How Can I Get My Child to Stop Lying?

By Dr. Lisa Hunter, Child Psychologist

Question:

How does one get a child to stop telling lies, for example denying she took something from someone else, and just boldly lying about it?

It's so difficult when one doesn't have actual proof but knows from past experience the child is deliberately lying, and one only wishes she didn't find this necessary. I know it's hard for one to admit to the truth, especially after lying about it, but this needs to be straightened out.

Answer:

Lying is a fairly common behavior in first-grade children. Children at this age may lie to get something they want, avoid punishment, protect their friends or get attention.

To help your daughter, it is important to determine what may be motivating her to lie. I would recommend closely observing your daughter's lying to see if it follows any pattern. If you determine that she is lying for a specific reason, you can then address that reason and hopefully, the lying will stop.
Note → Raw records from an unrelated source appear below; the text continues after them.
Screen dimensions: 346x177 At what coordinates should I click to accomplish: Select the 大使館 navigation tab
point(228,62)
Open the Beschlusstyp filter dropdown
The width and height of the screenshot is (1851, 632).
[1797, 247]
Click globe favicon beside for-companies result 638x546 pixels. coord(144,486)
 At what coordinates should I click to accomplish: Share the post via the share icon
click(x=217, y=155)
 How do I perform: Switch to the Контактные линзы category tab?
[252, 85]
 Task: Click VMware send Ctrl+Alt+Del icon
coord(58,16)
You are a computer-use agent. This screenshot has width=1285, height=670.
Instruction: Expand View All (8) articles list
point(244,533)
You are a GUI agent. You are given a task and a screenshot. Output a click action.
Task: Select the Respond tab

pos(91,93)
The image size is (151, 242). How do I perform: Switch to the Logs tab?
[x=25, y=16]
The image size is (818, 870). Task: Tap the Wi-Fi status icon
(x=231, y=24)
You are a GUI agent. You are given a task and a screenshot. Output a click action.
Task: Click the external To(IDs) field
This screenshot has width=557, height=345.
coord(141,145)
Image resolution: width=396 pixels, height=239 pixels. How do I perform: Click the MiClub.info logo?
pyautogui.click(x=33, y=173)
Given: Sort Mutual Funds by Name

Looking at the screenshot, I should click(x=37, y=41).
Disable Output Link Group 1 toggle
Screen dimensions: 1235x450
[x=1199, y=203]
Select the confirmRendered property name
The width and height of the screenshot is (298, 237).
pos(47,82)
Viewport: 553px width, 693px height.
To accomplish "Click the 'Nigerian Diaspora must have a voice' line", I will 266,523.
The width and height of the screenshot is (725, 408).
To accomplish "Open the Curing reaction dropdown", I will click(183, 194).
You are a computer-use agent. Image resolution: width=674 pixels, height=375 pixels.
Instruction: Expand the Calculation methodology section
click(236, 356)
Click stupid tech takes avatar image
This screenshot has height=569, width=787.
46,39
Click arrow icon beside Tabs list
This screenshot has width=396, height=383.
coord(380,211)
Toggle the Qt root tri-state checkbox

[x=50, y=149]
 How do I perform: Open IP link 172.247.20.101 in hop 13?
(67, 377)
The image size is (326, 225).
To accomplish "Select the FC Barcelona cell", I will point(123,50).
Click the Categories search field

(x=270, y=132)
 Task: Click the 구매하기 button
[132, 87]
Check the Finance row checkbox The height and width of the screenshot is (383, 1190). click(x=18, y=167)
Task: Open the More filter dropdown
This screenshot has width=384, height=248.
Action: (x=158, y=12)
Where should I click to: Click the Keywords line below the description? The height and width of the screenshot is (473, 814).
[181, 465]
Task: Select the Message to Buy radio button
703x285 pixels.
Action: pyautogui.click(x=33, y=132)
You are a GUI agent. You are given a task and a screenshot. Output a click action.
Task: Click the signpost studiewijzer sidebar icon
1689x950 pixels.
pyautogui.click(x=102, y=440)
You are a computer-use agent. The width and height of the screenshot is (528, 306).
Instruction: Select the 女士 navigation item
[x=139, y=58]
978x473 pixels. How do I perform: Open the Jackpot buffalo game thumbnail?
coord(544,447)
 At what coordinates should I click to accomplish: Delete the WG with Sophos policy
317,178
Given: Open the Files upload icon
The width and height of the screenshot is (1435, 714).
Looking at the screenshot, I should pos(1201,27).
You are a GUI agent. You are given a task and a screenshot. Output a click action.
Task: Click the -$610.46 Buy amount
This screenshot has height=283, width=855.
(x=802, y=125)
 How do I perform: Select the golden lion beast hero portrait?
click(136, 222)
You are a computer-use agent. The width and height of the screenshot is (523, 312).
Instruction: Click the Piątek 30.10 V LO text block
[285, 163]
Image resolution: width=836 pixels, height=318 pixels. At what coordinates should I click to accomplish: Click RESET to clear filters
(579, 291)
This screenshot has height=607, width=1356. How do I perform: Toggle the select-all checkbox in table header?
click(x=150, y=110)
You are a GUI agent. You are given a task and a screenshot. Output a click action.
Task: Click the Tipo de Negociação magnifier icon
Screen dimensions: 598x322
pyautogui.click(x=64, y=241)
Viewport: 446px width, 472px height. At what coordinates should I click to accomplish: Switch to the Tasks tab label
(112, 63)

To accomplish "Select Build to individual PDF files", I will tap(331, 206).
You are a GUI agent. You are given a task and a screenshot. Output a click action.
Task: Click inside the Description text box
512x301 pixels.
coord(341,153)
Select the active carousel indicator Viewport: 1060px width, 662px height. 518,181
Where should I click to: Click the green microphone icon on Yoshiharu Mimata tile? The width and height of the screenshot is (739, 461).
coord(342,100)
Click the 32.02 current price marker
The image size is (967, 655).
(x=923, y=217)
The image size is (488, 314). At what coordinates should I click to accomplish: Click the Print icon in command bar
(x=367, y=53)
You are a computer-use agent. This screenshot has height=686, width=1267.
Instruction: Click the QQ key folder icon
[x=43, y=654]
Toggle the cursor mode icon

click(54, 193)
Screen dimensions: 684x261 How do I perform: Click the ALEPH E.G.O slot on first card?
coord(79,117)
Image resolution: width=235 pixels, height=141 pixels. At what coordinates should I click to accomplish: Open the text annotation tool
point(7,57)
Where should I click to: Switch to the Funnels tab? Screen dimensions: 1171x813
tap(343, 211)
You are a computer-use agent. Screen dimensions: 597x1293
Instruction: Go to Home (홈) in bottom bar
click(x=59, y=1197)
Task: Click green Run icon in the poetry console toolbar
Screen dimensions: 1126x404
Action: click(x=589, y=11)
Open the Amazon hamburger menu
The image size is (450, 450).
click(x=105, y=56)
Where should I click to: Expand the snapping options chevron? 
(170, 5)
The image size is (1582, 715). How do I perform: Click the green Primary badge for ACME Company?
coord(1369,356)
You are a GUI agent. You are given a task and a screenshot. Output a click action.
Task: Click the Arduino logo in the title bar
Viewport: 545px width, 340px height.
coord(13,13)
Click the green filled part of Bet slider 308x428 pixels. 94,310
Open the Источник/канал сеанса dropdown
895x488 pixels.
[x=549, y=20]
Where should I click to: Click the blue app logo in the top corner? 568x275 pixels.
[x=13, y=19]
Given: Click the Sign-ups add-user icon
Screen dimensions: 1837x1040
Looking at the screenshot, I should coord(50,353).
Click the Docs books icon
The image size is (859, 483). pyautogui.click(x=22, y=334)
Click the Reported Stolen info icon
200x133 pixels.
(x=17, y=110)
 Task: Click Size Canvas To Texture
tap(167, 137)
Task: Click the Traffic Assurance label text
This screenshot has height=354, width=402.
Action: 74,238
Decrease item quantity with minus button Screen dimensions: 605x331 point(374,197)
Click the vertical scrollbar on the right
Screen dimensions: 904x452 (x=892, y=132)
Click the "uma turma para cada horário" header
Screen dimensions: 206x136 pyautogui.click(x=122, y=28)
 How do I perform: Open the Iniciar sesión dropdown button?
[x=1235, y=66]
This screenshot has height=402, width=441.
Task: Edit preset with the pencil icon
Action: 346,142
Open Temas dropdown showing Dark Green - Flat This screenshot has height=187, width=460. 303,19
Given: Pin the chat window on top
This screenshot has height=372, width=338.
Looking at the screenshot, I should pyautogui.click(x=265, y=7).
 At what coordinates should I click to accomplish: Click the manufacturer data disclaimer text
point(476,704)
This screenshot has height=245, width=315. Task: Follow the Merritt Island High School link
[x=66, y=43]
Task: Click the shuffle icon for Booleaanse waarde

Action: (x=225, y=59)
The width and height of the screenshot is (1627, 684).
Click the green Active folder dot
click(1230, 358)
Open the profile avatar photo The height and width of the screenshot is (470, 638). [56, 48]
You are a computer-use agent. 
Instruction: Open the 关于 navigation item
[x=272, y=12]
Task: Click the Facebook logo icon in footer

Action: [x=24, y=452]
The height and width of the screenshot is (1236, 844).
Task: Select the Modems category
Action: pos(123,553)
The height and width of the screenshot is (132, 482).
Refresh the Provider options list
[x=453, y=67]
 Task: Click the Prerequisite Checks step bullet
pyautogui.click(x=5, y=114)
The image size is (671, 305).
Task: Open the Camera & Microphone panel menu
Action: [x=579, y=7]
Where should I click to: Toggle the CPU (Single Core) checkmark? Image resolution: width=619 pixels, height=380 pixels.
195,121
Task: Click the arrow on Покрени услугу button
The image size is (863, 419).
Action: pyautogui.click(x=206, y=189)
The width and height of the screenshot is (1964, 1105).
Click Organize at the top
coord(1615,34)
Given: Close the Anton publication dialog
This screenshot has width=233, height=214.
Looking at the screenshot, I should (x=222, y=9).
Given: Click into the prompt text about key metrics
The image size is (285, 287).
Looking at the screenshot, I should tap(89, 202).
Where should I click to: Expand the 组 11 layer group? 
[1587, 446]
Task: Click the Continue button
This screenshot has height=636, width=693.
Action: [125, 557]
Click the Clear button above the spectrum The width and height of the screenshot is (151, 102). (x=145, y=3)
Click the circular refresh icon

For example, if she is lying because she wants things that her friends or siblings have, you could develop a plan that allows her to earn what she wants by demonstrating good behavior.

In addition to determining the underlying cause of your daughter's lying, it is important to talk to her about the importance of telling the truth, model being truthful in your home and have consistent consequences when she does lie. Try not to make your daughter feel guilty or ashamed when she does lie. You do not want to make her feel like she is a bad person because she lies. Rather, your goal is to help her figure out how she can get her needs met without lying.

For more information on lying in children check out Lying by the Center for Effective Parenting.

Dr. Lisa Hunter is an assistant professor in the department of child psychiatry at Columbia University and the director of school-based mental health programs at Columbia University's Center for the Advancement of Children's Mental Health. Her research focuses on the development, implementation, and evaluation of school-based mental health and prevention programs. In addition she is a licensed clinical psychologist in private practice in New York City. She specializes in cognitive behavioral treatment for children and adolescents.

 

Advice from our experts is not a substitute for professional diagnosis or treatment from a health-care provider or learning expert familiar with your unique situation. We recommend consulting a qualified professional if you have concerns about your child's condition.